It is unnecessary to say that Mark MacKillop is absolutely drop-dead gorgeous even when he is dressed. You enter a room in his company, and all the eyes in the place turn to him — at least, that was my experience as we were walking to our table in the Lobby Lounge on the 35th floor of the Mandarin Oriental Hotel in New York City. Extremely polite, outspoken and beauty aside, he is just very pleasant to be around.
“It was last year during summer when everything started in Monte Carlo,” MacKillop recalled. “I looked outside the window, and it was breathtaking! I was alone, and I wanted to be part of that view … so it was kinda organic how one thing led to another.”

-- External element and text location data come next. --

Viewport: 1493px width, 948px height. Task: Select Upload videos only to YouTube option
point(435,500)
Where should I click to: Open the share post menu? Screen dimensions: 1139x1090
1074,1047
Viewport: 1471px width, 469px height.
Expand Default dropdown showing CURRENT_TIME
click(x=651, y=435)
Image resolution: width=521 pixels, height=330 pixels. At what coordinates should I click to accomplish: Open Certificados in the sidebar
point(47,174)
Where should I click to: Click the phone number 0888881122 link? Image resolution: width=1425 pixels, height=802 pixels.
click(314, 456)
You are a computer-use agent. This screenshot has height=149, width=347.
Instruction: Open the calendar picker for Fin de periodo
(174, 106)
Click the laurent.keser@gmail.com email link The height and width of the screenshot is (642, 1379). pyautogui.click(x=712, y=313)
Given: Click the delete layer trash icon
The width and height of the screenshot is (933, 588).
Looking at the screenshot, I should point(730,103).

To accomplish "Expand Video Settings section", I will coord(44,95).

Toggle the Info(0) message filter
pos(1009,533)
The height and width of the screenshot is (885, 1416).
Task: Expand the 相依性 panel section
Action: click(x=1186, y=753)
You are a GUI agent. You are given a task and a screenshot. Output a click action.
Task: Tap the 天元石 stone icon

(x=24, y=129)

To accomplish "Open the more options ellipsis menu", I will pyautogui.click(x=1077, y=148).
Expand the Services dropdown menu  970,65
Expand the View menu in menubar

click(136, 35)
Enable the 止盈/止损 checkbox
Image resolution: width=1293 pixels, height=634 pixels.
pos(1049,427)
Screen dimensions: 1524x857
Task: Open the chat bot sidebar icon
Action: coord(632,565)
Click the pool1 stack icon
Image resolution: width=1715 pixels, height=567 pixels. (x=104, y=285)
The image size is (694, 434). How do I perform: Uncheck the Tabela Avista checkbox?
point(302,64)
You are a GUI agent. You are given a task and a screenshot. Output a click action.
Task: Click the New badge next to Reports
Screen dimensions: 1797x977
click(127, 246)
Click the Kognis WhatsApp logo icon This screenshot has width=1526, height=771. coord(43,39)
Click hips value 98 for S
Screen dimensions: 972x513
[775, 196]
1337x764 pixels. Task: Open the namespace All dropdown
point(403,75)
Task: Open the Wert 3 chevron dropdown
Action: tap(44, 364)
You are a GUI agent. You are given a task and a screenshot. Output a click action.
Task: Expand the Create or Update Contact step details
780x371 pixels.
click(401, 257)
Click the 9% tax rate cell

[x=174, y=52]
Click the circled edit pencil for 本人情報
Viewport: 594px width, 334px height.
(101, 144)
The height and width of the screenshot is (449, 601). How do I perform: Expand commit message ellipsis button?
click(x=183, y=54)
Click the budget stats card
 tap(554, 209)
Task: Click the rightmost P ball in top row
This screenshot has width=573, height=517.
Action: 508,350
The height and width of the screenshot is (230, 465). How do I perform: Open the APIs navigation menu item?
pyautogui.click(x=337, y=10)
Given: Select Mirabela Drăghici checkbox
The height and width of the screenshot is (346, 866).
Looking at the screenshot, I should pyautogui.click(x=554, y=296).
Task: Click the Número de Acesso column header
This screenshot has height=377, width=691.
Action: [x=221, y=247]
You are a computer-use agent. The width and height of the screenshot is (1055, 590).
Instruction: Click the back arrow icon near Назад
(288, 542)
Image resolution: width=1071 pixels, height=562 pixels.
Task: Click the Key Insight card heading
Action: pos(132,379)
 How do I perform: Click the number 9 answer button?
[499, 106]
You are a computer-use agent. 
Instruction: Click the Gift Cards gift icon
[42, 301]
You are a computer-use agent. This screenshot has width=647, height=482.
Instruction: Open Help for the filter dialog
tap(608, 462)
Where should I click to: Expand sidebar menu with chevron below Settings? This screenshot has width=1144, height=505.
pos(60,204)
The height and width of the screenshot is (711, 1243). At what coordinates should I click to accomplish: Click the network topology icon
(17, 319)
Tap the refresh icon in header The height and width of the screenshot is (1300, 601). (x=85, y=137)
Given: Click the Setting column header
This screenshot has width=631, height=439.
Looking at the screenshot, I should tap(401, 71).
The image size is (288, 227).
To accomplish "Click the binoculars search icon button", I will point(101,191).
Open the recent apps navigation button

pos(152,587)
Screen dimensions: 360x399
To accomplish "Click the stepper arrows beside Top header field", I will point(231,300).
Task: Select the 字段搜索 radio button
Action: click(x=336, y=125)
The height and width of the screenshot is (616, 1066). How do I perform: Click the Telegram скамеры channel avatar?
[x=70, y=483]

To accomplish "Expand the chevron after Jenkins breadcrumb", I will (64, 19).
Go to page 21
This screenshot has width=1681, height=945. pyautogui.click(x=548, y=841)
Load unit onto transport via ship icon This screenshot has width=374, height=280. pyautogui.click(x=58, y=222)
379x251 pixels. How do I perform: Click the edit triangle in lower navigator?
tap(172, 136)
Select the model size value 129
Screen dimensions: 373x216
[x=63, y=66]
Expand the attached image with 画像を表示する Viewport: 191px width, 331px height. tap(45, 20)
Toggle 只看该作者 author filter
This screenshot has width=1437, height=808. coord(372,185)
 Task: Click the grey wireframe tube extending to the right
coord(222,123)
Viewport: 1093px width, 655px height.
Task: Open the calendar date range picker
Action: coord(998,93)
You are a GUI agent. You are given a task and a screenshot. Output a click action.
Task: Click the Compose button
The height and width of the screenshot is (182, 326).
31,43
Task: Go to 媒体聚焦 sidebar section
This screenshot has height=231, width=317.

This “another” thing MacKillop is referring to is his coffee-table book “Rm. XIV,” aka Room Fourteen, a collection of artistic underwear selfies taken with his iPhone using a self-timer app while he was on tour with a 30-piece orchestra and 30 other cast members from “West Side Story.”
Cast as Riff, he traveled all around Europe and had one stop in Tel Aviv on tour with the production. MacKillop started posting his photos on his Instagram account and just like sliced bread, his hotel-room series became hugely popular. “My followers went up from 800 to over 20,000 — it was really intense,” he told TheBlot Magazine about how he initially felt over the reactions to his posts. Little did he know that his artistic vision and bravery would lead him to publish a book and have an exhibit at the Leslie-Lohman Museum of Gay and Lesbian Art in New York last month.
MacKillop is a 28-year old dancer and model from Canada. He studied ballet in Vancouver, B.C., with Li Yaming of Pacific Dance Arts and spent summers training with the Boston Ballet and American Ballet Theatre in New York, both on full scholarship. In the city, he was represented by Major Model Management. He was very disciplined; over the course of one year, MacKillop never missed any of the 288 performances of his European tour. Such long downtime hours between shows for sure was reason enough to occupy his time, because that’s what truly creative people do — they don’t stop creating.
“Not everybody understood what I was doing, and at times I got a negative vibe,” he replied when I asked how his cast members felt about his photographs. “But at the same time, it was a self-healing phase because those moments taught me a lot about me and how I want to continue to live my life.”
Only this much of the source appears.